The dust has settled and we are left with a well and truly hung parliament. I won’t bore you with comment and analysis, I’m sure you are sick of it, but there is one thing we need to discuss. After what seemed to be a disasterous night for the Lib Dems, Nick Clegg is seemingly the kingmaker after all and both David Cameron and Gordon Brown have made their offers.
Only the Liberal Democrats, that most democratic of all parties, would actually consult their supporters before making such an important decision, so, if you would like to have your say, email the Lib Dem executive via: firstname.lastname@example.org
Get your email in by 2pm Saturday and maybe you can influence their decision.
They ask that you include some information about who you are and why you care and, please, keep your argument brief; they will have a lot to read.
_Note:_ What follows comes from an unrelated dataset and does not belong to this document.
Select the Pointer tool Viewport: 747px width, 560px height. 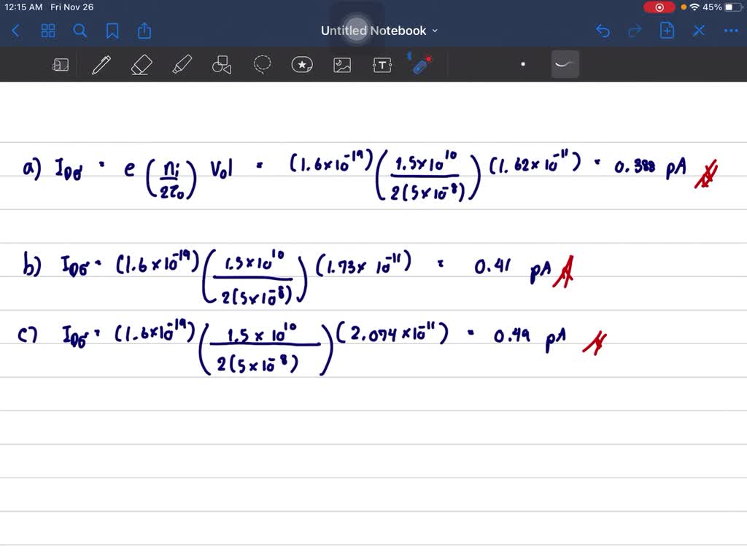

Here is the letter I sent them earlier, feel free to copy it and alter as you see fit:
***Update: I have revised my letter as I have strengthened my argument, the recommendation is the same.***
To whom it may concern,
The apparent choice is between a risky Lib/Lab pact that could go very wrong but which also represents our best chance of getting PR and some safer options, including a Lib/Con pact or no pact at all.
I believe that is a mistaken interpretation of the options. The truth is a Lib/Lab pact with a slim chance of reform vs the certain decline of the party, the only question being how fast. Put that way, the risky chance of reform is not only the best choice, it is the only sensible choice.
I believe this because while we have FPTP the only way to get serious power is to leap-frog one of the other parties and go from 20 to 40% of the popular vote overnight. This will self-evidently never happen. We cannot achieve 40% based on a slow continual increase because when we get to around 25% and three similarly strong parties FPTP breaks down and delivers a hung parliament. This is always followed by a reset where the smallest party is cast down by the electorate – not because they don’t want to vote that way but because their votes will be wasted if they do. It happened in 1974 and it is happening again now. It makes no difference what we do, if we do not get PR, the party will decline and it may take us 35 years to regain our current position.
Uniquely this time, the public wanted a hung parliament, they are calling for PR and are setting up demonstrations and petitions (25000 names in 18 hours!) to show that that is the case. If we let them down by failing to grab this opportunity, they will not forgive us and the punishment and the fall will be swift and far.